Reliance’s list of acquisitions runs long. In the December quarter, it acquired a number of companies, such as V Retail—which sells footwear under the Centro brand—along with Sosyo and Lotus Chocolates. Per Morgan Stanley’s analysis, the group has invested $1.1 billion (over Rs 9,000 crore) since 2018 in acquiring companies and brands in the retail space. Currently, its portfolio of owned and partner brands number well over six dozen and they are spread across categories like fashion and apparel, grocery, consumer electronics and appliances, gems and jewellery, and home furnishing, among others.

According to experts, Reliance’s go-to-market strategy is simple: operate on economies of scale to keep costs in check; cut intermediaries to reduce distribution expenses and improve access to consumer shopping patterns; and offer products at a lower price than the competition. On the face of it, the group has already managed to turn some of it in its favour. Sample this: in the recently concluded December quarter, the retail giant’s Ebitda (earnings before interest, taxes, depreciation and amortisation) margin stood at 7.7 per cent—70 basis points higher than the year-ago period. And its profit after tax grew 6 per cent to Rs 2,400 crore.

While most other retail majors operate at Ebitda margins of 1.5-2.5 per cent, Reliance’s margin is already much higher than the industry average, points out Choksey. “By integrating the vast extent of its operations up to the last mile, Reliance has implemented some kind of ‘just in time’ model that reduces the stocks at the outlets, both owned and merchant partners’ and, thus, brings down working capital requirements and improves profit margins,” he says, adding that the wide range of private labels RIL has means higher profits for them, compared to third-party brands.

EXERCISE 1
List the product categories that the Reliance passage above names for its owned and partner brands.
EXERCISE 2
For each statement, say whether it agrees with the Reliance passage above, and quote the words that decide it.
(a) Reliance's retail Ebitda margin in the December quarter was 7.7 percent.
(b) Reliance's profit after tax fell in the December quarter.
(c) Most other retail majors operate at Ebitda margins of 5 to 6 percent.
EXERCISE 3
Carry the Reliance passage above forward from its last sentence.

RECORDED DATA
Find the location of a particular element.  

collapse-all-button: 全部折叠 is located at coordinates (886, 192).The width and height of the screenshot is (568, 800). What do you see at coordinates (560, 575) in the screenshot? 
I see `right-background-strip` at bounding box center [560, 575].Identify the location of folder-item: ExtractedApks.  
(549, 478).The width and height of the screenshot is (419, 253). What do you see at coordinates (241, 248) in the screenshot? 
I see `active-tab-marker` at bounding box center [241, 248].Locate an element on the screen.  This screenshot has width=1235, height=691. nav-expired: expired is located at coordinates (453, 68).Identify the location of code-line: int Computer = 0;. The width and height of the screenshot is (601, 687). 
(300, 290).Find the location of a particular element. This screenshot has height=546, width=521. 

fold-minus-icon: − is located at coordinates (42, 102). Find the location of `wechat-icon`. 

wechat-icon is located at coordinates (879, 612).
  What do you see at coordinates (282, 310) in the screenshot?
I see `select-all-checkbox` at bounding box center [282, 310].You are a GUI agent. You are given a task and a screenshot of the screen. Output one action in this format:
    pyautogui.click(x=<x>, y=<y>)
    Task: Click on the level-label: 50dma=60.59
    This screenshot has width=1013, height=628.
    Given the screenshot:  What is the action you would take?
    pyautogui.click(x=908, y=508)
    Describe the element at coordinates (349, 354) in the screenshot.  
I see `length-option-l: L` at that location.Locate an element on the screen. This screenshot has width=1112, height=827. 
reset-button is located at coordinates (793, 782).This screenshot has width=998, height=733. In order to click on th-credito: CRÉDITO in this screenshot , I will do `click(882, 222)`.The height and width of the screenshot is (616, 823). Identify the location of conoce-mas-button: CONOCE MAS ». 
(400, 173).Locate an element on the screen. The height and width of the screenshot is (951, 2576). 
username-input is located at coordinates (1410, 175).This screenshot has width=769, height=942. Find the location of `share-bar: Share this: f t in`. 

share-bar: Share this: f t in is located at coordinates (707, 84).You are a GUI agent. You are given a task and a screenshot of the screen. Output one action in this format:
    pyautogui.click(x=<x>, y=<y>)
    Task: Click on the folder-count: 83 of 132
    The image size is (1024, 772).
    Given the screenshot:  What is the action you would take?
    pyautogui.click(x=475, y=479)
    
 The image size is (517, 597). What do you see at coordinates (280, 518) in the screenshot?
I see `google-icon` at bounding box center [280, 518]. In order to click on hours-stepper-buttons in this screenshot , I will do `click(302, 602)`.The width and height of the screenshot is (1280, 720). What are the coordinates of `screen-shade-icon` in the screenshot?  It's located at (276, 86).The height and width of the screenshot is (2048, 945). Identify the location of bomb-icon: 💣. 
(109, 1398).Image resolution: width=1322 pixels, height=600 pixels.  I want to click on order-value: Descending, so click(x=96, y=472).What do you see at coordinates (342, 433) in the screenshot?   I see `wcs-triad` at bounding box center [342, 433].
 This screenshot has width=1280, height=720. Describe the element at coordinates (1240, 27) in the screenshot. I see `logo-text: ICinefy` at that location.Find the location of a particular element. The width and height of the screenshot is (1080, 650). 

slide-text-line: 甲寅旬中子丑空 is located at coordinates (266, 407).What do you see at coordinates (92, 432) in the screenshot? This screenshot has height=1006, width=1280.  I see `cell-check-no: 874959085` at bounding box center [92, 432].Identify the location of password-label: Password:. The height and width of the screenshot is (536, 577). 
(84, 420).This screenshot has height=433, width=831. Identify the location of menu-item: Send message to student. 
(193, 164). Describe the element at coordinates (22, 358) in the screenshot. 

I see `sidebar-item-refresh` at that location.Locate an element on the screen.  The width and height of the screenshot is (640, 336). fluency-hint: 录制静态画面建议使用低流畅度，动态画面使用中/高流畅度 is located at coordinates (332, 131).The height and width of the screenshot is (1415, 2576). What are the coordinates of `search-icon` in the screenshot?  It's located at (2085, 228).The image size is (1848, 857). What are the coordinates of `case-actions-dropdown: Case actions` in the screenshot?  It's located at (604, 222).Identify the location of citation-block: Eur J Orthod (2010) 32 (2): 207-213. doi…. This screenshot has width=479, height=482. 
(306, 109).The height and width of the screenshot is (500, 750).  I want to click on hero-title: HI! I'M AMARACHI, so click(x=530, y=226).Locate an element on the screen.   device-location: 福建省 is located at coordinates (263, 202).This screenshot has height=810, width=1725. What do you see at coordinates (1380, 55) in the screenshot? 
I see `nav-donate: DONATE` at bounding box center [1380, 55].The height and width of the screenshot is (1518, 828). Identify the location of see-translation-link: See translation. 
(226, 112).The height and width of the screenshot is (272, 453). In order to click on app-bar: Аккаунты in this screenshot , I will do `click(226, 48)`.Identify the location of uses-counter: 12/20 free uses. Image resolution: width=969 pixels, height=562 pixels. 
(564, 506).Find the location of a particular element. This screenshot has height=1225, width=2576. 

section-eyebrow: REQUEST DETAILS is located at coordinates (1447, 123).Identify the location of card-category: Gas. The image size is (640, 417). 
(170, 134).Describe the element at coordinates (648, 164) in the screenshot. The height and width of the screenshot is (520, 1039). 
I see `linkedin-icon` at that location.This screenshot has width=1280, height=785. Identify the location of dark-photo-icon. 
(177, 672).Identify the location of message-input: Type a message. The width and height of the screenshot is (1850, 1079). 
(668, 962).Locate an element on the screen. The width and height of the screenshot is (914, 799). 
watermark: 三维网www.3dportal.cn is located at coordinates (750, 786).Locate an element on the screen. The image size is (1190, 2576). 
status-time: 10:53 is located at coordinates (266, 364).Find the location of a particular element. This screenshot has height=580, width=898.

RESPONSE 1
- fashion and apparel
- grocery
- consumer electronics and appliances
- gems and jewellery
- home furnishing

RESPONSE 2
(a) Yes: "margin stood at 7.7 per cent"
(b) No: "its profit after tax grew 6 per cent to Rs 2,400 crore"
(c) No: "most other retail majors operate at Ebitda margins of 1.5-2.5 per cent"

RESPONSE 3
While leading firms in the consumer goods market are attempting to develop a super app that can give access to all their products and services to potential consumers, Reliance has managed to establish MyJio as a super app for most of its offerings. Initially designed for its telecom customers, the app now allows anyone to shop across its grocery, pharma, telecom, fibre, streaming, news and media, digital banking, edtech, cloud storage and UPI payments offerings (see ‘Preferred Destination’). To back it all up, it has tied up with Meta (Facebook) to allow consumers to order through WhatsApp. According to Jain, JioMart on WhatsApp continues to do well. “The active customer base is growing by 37 per cent month on month. Order value and number of orders continue to grow; orders have now grown 9x since launch. So, this platform is helping us really democratise WhatsApp’s reach to new customers who are otherwise not able to shop on digital platforms,” he said.

ITC’s former top executive Rajesh, who now advises a large private equity firm, says RRL’s thrust on building warehousing capacity points towards its big plans for the future. “An efficient supply chain helps capture demand in the market and may offer some advantages. But the key [to success] is whether consumers accept the new products and brands and how much pull one can create for them. So, a lot is riding on factors like their products strategy, the level of innovation they can bring in and their investments in brand building,” he says.

Bottom line: Reliance Retail is already very big. And it is aiming to grow even bigger, much bigger.